* **TASK DATA**:
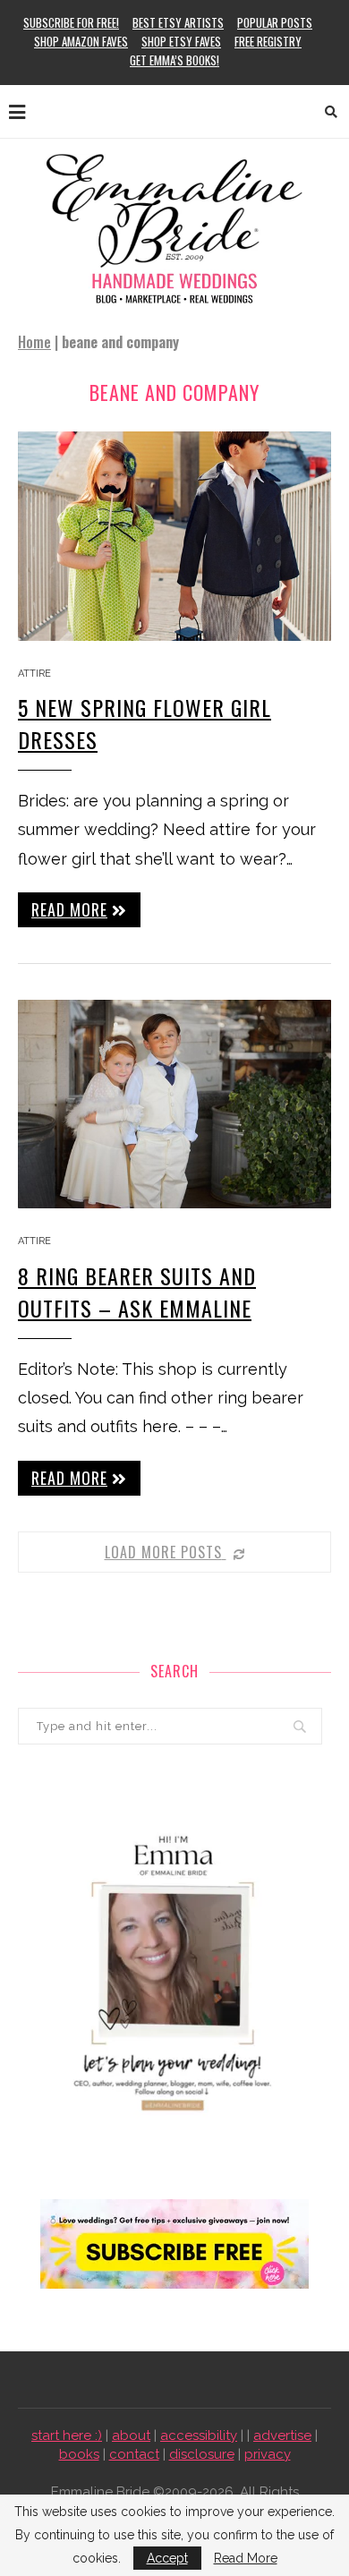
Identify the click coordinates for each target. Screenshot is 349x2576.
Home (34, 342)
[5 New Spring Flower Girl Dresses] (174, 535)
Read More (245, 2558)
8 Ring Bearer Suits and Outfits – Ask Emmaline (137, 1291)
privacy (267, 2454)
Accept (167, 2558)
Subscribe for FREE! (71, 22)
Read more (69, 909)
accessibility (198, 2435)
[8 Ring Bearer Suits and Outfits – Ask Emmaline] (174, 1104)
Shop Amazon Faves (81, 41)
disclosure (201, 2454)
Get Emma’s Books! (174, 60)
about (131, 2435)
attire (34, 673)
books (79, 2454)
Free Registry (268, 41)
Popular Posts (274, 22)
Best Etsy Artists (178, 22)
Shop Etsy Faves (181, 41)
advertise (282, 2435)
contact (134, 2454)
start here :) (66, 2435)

* **WHAT TO PRODUCE**: The whole listing above, word for word: repeat it with the pictures excluded.

* **THE ANSWER**:
Identify the click coordinates for each target. Screenshot is 349x2576.
Home (34, 342)
[5 New Spring Flower Girl Dresses] (174, 535)
Read More (245, 2558)
8 Ring Bearer Suits and Outfits – Ask Emmaline (137, 1291)
privacy (267, 2454)
Accept (167, 2558)
Subscribe for FREE! (71, 22)
Read more (69, 909)
accessibility (198, 2435)
[8 Ring Bearer Suits and Outfits – Ask Emmaline] (174, 1104)
Shop Amazon Faves (81, 41)
disclosure (201, 2454)
Get Emma’s Books! (174, 60)
about (131, 2435)
attire (34, 673)
books (79, 2454)
Free Registry (268, 41)
Popular Posts (274, 22)
Best Etsy Artists (178, 22)
Shop Etsy Faves (181, 41)
advertise (282, 2435)
contact (134, 2454)
start here :) (66, 2435)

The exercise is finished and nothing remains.